Souhaitant démontrer les limites d’une relation fusionnelle à la manière de Faux-semblants, le film tombe rapidement dans le piège de la surenchère graphique et comique, afin de combler un film finalement pas très bien écrit. Les parallèles avec la Corée du Nord auraient pu être une critique des médias qui présentent des rumeurs comme des faits sur une zone dont l’on ne sait finalement pas grand-chose. Mais non, le seul intérêt est de présenter une allégorie de la Caverne digne d’un collégien. La liberté est effrayante, autant retourner à l’état initial, celui du confort mental, celui de l’ignorance, celui de la Caverne. Le récit s’éternise par la suite à appuyer ce constat, rappelant Misery ou Phantom Thread, sans égaler ni l’un ni l’autre.

La mise en scène est beaucoup trop démonstrative et perd rapidement de sa folie, après un bon début faisant penser à Inland Empire. Le filtre, présent dès le début et qui disparait dans la dernière séquence reste intéressant, afin de marquer le passage de l’idéal (le cocon maternel) au monde réel. Le film se permet vers la fin une séquence faisant penser à du Almodóvar, mais qui ne va pas du tout avec le reste du film, bien trop ridicule.
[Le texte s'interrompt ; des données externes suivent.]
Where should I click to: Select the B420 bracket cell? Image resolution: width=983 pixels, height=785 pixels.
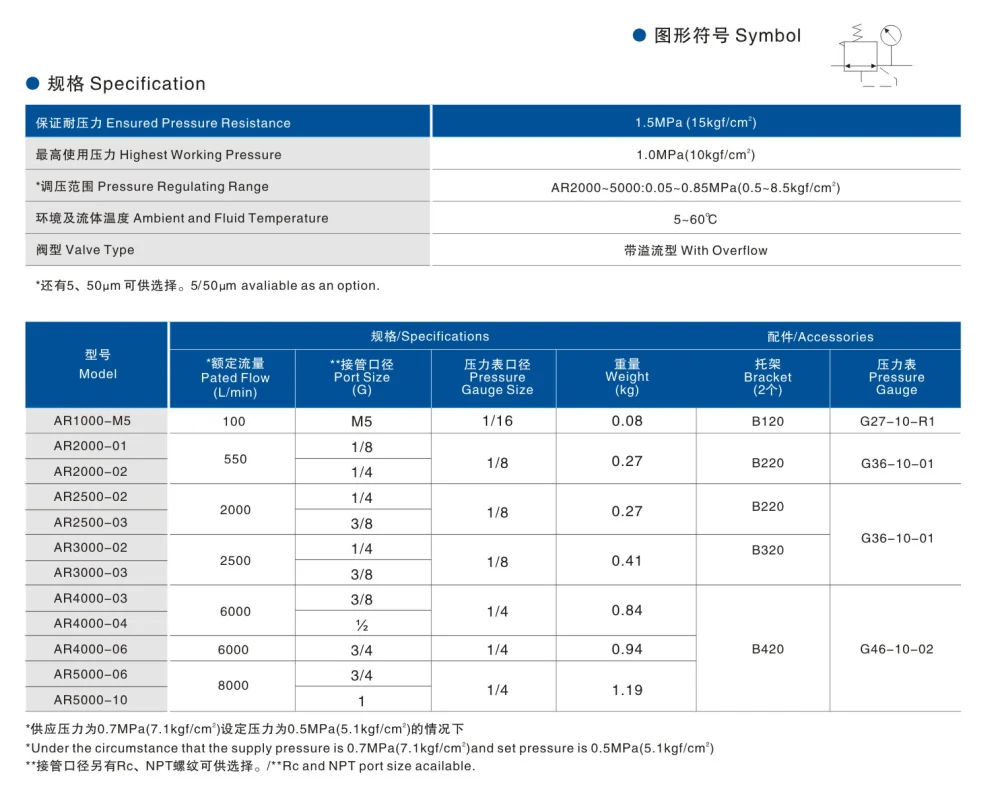(767, 649)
Face à la subtilité, le film fait le choix du grotesque. Et quelle finesse d’appeler la mère liberté, afin d’ironiser sur le fait qu’elle représente justement l’autorité castratrice mais rassurante, face à une liberté effrayante demandant à l’individu de faire un effort.

Compétition – Zeria

Réalisé par Harry Cleven (Belgique, 2022)

Le dernier homme sur Terre raconte à son petit-fils l’histoire de sa vie, au travers d’une ode à la simplicité.

Zeria est peut-être le film le plus authentique de cette sélection, tant il transpire l’amour du cinéma. Que cela soit l’usage des maquettes à la Burton ou le choix des masques de cire pour les personnages, tout transpire le fait-maison et le désir d’offrir une expérience aux spectateurs. Le film se permet même une référence à Stalker vers la fin, afin de faire le lien entre cette Terre vide mais vivante, exactement comme l’est la Zone de Tarkovski.

Bien sûr, tout n’est pas parfait : le film comporte plusieurs défauts comme la présence des fils des marionnettes à l’écran, certains effets de ciel qui paraissent un peu ridicules, et surtout  sa fin qui ne fait pas sens avec le reste du récit. Néanmoins, la niaiserie du propos est épaulée par une certaine audace ainsi qu’une très grande dose d’inventivité.

En bref, un vrai produit de cinéma, quelque peu brut, mais qui fait plaisir au milieu d’une sélection saturée en œuvres académiques et sans grandes qualités.